### YOUR GOAL
Present the count of lines in the entries below that hold "magnifier", and present nothing else.

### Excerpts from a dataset
=== Begin Enclosure ===

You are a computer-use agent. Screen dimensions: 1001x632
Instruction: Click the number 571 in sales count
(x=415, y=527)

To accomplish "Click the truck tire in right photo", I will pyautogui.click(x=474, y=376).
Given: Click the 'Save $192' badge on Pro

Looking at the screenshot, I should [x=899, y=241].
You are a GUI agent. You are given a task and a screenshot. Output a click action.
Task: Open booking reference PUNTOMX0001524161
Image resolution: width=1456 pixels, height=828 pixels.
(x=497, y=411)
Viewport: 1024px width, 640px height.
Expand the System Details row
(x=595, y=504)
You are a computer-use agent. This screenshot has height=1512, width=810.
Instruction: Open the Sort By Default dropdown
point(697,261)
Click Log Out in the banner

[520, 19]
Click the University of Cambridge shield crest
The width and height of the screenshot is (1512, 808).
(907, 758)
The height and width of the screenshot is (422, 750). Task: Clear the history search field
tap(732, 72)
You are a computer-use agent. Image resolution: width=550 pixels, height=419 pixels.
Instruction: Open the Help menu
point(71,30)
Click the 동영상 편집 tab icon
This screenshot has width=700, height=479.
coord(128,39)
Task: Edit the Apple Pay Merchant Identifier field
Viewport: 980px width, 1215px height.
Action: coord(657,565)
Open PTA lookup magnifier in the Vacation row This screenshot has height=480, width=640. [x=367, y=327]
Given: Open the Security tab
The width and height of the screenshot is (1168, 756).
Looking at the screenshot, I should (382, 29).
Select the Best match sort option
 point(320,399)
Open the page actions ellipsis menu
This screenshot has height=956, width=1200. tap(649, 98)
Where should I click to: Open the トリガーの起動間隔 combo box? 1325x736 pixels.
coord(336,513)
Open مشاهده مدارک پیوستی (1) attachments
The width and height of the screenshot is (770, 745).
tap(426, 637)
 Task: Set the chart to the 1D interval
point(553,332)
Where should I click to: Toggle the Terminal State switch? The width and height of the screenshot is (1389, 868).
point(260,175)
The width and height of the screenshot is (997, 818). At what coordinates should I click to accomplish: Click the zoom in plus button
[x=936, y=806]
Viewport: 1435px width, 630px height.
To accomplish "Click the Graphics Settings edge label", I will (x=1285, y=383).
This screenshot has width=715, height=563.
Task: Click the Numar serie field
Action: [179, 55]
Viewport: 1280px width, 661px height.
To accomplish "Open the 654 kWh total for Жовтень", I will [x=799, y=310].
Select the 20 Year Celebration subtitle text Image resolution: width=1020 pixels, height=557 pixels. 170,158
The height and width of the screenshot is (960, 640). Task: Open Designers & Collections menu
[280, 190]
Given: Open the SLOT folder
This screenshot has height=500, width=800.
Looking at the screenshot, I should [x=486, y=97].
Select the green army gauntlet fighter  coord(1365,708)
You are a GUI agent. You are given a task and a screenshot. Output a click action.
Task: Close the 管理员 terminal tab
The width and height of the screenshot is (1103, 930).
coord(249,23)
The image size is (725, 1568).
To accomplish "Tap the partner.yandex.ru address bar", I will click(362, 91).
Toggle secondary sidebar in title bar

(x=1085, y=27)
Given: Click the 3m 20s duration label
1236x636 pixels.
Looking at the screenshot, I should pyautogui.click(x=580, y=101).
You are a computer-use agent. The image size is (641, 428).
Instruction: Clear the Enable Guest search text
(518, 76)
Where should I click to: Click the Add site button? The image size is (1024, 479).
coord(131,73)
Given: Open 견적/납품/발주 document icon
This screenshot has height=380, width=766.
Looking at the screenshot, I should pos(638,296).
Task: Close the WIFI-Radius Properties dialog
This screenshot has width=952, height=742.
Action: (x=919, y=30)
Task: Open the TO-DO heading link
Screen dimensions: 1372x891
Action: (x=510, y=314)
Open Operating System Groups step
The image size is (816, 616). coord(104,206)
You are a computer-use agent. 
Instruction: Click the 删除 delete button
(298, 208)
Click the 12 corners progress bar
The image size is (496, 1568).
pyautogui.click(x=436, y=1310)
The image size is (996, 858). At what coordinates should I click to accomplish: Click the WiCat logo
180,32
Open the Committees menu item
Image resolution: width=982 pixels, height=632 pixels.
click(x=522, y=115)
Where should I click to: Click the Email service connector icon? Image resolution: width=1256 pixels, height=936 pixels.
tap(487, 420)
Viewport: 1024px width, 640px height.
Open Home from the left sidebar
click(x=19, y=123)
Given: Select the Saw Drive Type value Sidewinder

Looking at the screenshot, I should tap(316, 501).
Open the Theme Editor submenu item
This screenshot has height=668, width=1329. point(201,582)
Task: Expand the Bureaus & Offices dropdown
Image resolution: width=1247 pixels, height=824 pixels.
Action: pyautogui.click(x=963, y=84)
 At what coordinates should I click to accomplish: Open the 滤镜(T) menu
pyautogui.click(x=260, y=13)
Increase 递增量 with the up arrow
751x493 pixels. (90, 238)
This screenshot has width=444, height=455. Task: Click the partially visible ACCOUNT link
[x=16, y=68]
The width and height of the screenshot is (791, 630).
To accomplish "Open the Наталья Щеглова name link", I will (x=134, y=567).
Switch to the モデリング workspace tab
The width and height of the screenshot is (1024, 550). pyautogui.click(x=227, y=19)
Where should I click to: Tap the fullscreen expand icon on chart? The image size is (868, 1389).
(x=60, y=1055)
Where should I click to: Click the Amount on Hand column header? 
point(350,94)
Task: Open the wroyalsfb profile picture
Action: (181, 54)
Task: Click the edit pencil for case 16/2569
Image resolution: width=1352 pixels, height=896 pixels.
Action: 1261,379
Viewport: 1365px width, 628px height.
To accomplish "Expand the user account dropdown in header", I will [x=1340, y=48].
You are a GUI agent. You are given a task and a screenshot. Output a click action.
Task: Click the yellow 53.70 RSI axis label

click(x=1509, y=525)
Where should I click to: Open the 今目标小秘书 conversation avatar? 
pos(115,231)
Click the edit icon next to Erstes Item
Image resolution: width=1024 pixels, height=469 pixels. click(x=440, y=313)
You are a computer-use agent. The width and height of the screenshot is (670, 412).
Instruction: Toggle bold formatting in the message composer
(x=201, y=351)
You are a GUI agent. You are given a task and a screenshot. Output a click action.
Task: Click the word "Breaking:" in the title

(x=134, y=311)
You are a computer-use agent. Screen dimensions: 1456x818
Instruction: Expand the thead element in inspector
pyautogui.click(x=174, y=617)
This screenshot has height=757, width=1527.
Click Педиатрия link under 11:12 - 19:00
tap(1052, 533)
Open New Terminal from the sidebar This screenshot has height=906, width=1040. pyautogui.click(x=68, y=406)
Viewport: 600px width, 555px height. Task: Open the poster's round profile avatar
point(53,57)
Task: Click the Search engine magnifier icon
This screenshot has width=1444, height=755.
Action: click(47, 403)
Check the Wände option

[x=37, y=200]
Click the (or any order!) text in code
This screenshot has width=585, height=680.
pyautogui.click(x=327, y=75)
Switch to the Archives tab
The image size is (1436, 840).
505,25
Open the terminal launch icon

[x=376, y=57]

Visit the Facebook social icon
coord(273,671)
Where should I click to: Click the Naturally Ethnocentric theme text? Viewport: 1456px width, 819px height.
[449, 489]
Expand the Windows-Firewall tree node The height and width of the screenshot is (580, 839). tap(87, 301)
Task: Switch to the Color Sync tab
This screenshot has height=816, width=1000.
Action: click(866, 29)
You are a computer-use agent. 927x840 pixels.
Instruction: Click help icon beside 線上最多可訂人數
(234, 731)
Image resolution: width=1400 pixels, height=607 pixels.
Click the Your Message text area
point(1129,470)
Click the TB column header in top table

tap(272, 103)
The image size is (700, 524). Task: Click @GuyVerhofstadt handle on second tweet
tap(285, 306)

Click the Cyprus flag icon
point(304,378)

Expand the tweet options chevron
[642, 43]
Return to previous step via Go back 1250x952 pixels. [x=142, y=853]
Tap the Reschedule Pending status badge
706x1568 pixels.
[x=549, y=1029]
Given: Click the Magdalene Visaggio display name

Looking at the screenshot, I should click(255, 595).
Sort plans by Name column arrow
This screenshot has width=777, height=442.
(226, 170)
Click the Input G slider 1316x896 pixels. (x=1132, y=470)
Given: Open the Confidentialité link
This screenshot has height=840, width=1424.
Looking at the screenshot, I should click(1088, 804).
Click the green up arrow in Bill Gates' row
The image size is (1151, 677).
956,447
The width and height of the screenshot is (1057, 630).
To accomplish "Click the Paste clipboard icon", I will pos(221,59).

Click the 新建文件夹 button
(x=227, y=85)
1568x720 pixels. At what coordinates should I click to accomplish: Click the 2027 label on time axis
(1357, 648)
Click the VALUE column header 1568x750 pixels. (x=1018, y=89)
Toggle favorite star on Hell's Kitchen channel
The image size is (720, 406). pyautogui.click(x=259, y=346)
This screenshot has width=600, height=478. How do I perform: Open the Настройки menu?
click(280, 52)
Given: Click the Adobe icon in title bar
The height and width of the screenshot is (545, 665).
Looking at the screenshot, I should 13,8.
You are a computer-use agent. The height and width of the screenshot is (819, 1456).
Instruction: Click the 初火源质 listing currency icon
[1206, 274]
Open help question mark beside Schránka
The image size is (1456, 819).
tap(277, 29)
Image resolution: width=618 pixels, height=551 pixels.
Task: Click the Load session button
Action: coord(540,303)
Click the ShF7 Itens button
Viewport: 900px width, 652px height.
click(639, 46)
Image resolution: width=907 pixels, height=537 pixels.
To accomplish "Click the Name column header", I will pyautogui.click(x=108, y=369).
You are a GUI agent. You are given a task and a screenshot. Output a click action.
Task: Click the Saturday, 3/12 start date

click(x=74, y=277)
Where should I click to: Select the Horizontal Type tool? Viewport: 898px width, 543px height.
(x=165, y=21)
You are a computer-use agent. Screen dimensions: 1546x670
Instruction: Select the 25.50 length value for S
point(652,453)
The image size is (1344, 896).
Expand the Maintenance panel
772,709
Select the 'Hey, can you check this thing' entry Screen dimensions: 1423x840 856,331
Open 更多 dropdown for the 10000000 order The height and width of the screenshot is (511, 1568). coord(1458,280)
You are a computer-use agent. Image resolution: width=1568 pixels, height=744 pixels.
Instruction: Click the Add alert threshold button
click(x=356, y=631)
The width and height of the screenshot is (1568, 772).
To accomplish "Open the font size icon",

=== End Enclosure ===

### RESPONSE AREA
2